My usage habits might raise some doubt in why I’m posting this, but it’s interesting all the same. My laptop, for instance, usually rides around with me in an unprotected backpack alongside my schoolbooks, sometimes being squeezed, pressed, crushed, dropped, smacked, banged, hit…in short, it takes quite a beating just being carried with me. I know I could protect it more, but it’s a cheap machine, it’s long outlived the lifespan I had expected for it, and in general it just goes to show that treatment isn’t always the primary reason for failure. Not to mention that I’ve pulled the thing apart several times, flung it around onto beds, tables, desks, chairs, and any other matter of instant-computing surface…and it works. For three years now it’s gone through treatment like that, and here it is, still churning away and letting me write up my post. In fact, the only new hardware the thing has seen is a stick of RAM. That’s it.

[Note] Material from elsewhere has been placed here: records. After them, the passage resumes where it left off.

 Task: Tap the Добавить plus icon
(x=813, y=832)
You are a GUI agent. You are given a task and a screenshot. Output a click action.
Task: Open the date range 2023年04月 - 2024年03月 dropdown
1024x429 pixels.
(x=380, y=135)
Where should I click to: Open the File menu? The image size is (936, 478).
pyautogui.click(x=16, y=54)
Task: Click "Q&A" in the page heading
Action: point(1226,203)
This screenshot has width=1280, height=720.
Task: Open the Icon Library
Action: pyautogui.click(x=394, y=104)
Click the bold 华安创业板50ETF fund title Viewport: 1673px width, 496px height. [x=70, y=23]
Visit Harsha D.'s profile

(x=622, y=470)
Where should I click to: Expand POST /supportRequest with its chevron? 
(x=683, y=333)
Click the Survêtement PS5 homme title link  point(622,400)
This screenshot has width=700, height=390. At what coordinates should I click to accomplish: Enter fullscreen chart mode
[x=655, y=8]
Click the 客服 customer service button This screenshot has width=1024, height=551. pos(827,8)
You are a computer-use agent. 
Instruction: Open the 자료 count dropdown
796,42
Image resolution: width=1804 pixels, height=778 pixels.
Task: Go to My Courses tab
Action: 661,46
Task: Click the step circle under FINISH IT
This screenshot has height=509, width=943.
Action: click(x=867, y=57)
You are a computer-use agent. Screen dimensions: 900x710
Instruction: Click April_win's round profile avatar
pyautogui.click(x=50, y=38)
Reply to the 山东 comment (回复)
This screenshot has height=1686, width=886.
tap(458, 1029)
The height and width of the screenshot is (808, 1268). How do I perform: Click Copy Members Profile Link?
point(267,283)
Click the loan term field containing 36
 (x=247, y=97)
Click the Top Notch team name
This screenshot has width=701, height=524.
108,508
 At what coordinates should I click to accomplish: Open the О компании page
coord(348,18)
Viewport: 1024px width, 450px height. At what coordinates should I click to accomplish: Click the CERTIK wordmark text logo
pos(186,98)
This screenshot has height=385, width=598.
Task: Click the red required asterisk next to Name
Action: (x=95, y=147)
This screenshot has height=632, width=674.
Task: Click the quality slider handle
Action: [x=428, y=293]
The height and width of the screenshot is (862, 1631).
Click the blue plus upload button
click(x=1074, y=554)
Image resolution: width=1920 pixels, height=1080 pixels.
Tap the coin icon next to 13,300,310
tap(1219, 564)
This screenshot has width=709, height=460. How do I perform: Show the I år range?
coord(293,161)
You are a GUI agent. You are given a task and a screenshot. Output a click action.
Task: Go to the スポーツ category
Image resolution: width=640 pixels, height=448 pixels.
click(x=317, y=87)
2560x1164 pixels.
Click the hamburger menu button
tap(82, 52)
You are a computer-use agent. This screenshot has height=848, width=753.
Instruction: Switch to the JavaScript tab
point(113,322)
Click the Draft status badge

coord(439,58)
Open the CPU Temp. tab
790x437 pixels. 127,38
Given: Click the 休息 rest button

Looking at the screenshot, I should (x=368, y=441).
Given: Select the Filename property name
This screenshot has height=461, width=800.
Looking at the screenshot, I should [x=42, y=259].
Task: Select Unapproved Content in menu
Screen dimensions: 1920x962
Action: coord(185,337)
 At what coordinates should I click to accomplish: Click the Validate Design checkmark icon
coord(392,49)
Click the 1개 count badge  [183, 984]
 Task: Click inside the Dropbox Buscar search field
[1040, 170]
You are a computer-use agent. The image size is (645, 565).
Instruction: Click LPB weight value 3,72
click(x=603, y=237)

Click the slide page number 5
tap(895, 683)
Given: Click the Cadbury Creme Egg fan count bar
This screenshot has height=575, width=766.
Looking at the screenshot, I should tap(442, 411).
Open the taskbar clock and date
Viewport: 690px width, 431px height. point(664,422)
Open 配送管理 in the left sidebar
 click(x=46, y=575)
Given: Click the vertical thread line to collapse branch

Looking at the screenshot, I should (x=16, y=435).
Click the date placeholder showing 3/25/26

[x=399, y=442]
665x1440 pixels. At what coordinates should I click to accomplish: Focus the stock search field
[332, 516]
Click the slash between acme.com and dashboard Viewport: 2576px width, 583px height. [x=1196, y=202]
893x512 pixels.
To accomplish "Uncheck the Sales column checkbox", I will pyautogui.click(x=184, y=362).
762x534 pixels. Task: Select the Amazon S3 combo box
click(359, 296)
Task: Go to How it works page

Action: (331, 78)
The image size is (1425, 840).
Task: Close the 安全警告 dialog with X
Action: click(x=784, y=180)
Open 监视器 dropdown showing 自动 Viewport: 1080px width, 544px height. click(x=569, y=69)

My “school” desktop, on the other hand, is a different story. For the most part, the machine’s been coddled like one would coddle a newborn. At least, since I got some of the parts. (I got them from a friend; long story, but they still work and they saved me a bit of cash.) The hard drive in there’s been mine since day one though. And even after suffering a nasty PSU incident about a year into its life (it’s now about 4-5 years old), it’s served me well. After that aforementioned incident, the drive developed a small clicking problem. And despite the clicking, I continued to use it. I mean, what’s the point of status monitoring if it tells you the drive is in better condition post-trauma than it is beforehand? Anyway, it managed to make it into my school machine (at which point the clicking had subsided). It’s been between a month and a month and a half since that…and the clicking’s back, but it’s no *click* this time. It’s almost more of a screech. In the signs of hard drive health, it’s not a good sign when the thing is screeching.

Anyway, even I can tell by now that the thing is about to kick the bucket…yet where’s the “monitoring” that was supposed to have alerted me to the problem even before it occured? I wouldn’t expect it to warn me about my PSU blowing up, but it certainly should be able to predict the drive’s death based on the fact that it spends more time attempting to perform disk activity than actually doing it.

Now, the concept of drives monitoring their health is novel, and bloody useful, especially in a corporate world, and if it weren’t for the problem of flash-based internal media coming to the consumer world in the next few years, I’d be wondering more why there haven’t been any recent announcements concerning a technology that may very well be on its way to redundancy. But based upon its standardization and wide acceptance, and (lack of) monitoring prowess, I’m left to wonder why nobody ever bothered to try and improve it considering it fails in every way, shape, and form imaginable.

So, this brings me back to my original point. Why include something that doesn’t work, and charge the consumer to implement it? Certainly there can be a middleground where the technology either is not implemented or actually functions well enough that the data on the drive can be backed up well before any audible clicking can be heard? It’s not smart, and it’s not fair to extort consumers for random “features” on that bulleted list that don’t work remotely near as advertised.  I realize that drive death prediction is really hard to do…but seriously…can it actually predict something?